Surviving Sepsis Campaign
The Surviving Sepsis Campaign (SSC) is a global initiative to bring together professional organizations in reducing mortality from sepsis. The purpose of the SSC is to create an international collaborative effort to improve the treatment of sepsis and reduce the high mortality rate associated with the condition. The Surviving Sepsis Campaign and the Institute for Healthcare Improvement have teamed up to achieve a 25 percent reduction in sepsis mortality by 2009.[1]
Relevance
Mortality associated with severe sepsis remains high at 30-50%. When shock is present, mortality is reported to be even higher at around 50-60%. Approximately 1400 people die from sepsis each day throughout the world.
In the U.S. there are approximately 750,000 new sepsis cases each year, with at least 210,000 fatalities and this is reported to be same throughout Europe. As medicine becomes more advanced, with invasive procedures and immunosuppression, the incidence of sepsis is likely to increase even more.
Approach
This is done using a six-pronged approach:
- Building awareness of sepsis
- Improving diagnosis
- Increasing the use of appropriate treatment
- Educating healthcare professionals
- Improving post-intensive care unit (ICU) care
- Developing guidelines of care
- Facilitating data collection for the purposes of audit and feedback (SSC Guidelines 2008)

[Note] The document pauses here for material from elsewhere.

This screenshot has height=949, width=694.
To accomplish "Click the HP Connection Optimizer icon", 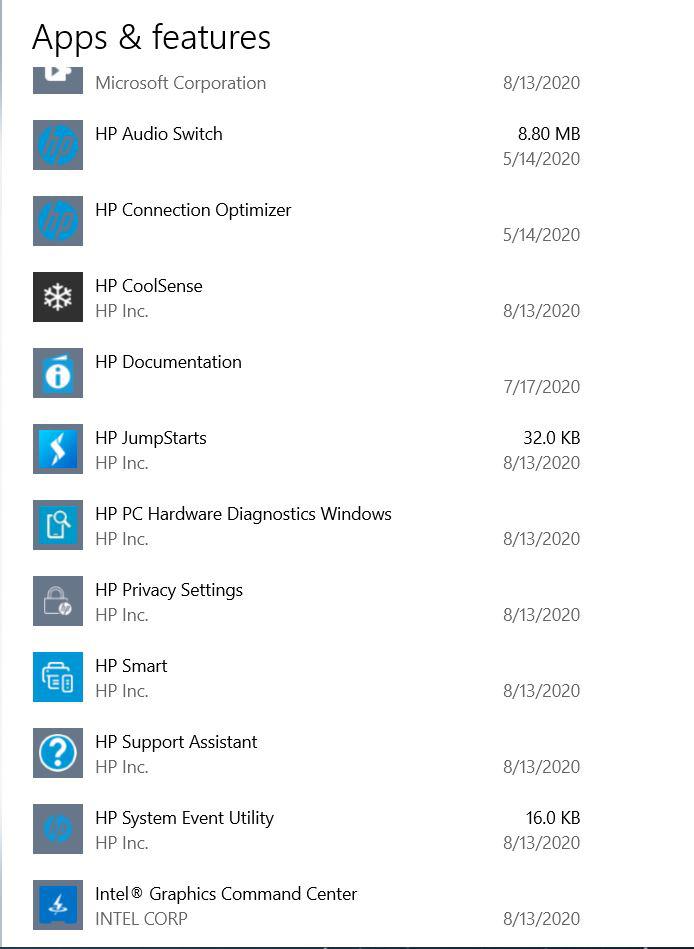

Using bundles in health care
Using bundles in health care simplifies the complex processes of the care of patients with severe sepsis. A bundle is a selected set of elements of care distilled from evidence-based practice guidelines that, when implemented as a group, have an effect on outcomes beyond implementing the individual elements alone. Each hospital's sepsis protocol may be customized, but it must meet the standards created by the bundle.
The first 6 hour SSC Resuscitation Bundle includes:
- Blood cultures obtained prior to antibiotic administration.
- serum lactate measured
- Broad-spectrum antibiotics administered within two hours of admission/diagnosis. For every hour a patient is denied AB therapy after the onset of septic shock, the patients chance of survival is reduced by 7.9% (Survivesepsis.org 2005)
Further management is centered around Early Goal Directed Therapy (EGDT).
- In the event of hypotension and/or lactate > 4 mmol/L, delivering an initial minimum of 20 ml/kg of crystalloid or 5mls/kg of colloid. Recent updates to Surviving Sepsis Campaign recommend 30ml/kg bolus.
- Apply vasopressors, usually noradrenaline for hypotension not responding to initial fluid resuscitation to maintain mean arterial pressure (MAP) > 65 mm Hg, in the event of persistent hypotension despite fluid resuscitation (septic shock) and/or lactate > 4 mmol/L (36 mg/dl):
Resuscitation Goals are:
- To achieve central venous pressure (CVP) of > 8 mm Hg
- To achieve central venous oxygen saturation (ScvO2) of > 70%
- To achieve MAP > 65 mmHg and a urine output of > 0.5 ml/kg/h
The 24 hour SSC Management Bundle includes:
- Low-dose steroids administered for septic shock in accordance with a standardized ICU policy
- activated protein C administered in certain conditions, this however is controversial with concerns regarding the guidelines being funded by the manufacturer Eli Lilly and Company and a 2011 Cochrane review finding that its use cannot be recommended as it does not improve survival but does increase bleeding risk.[2] On October 25, 2011 Eli Lilly & Co. withdrew Xigris from the market after a major study showed no efficacy for the treatment of sepsis.
- Glucose control maintained below upper limit of normal (8.3 mmol/L) with an insulin sliding scale regime (usually short-acting insulin such as Human Actrapid)
- Lung Protective Ventilator Strategy utilising 5-8 mls/kg tidal volumes for mechanically ventilated patients to avoid volutrauma and barotrauma.
References
- ↑ Dellinger RP, Levy MM, Carlet JM et al. (January 2008). "Surviving Sepsis Campaign: international guidelines for management of severe sepsis and septic shock: 2008". Intensive Care Med 34 (1): 17–60. doi:10.1007/s00134-007-0934-2. PMC 2249616. PMID 18058085.
- ↑ Martí-Carvajal, AJ; Solà, I; Lathyris, D; Cardona, AF (2011-04-13). "Human recombinant activated protein C for severe sepsis.". Cochrane database of systematic reviews (Online) (4): CD004388. doi:10.1002/14651858.CD004388.pub4. PMID 21491390.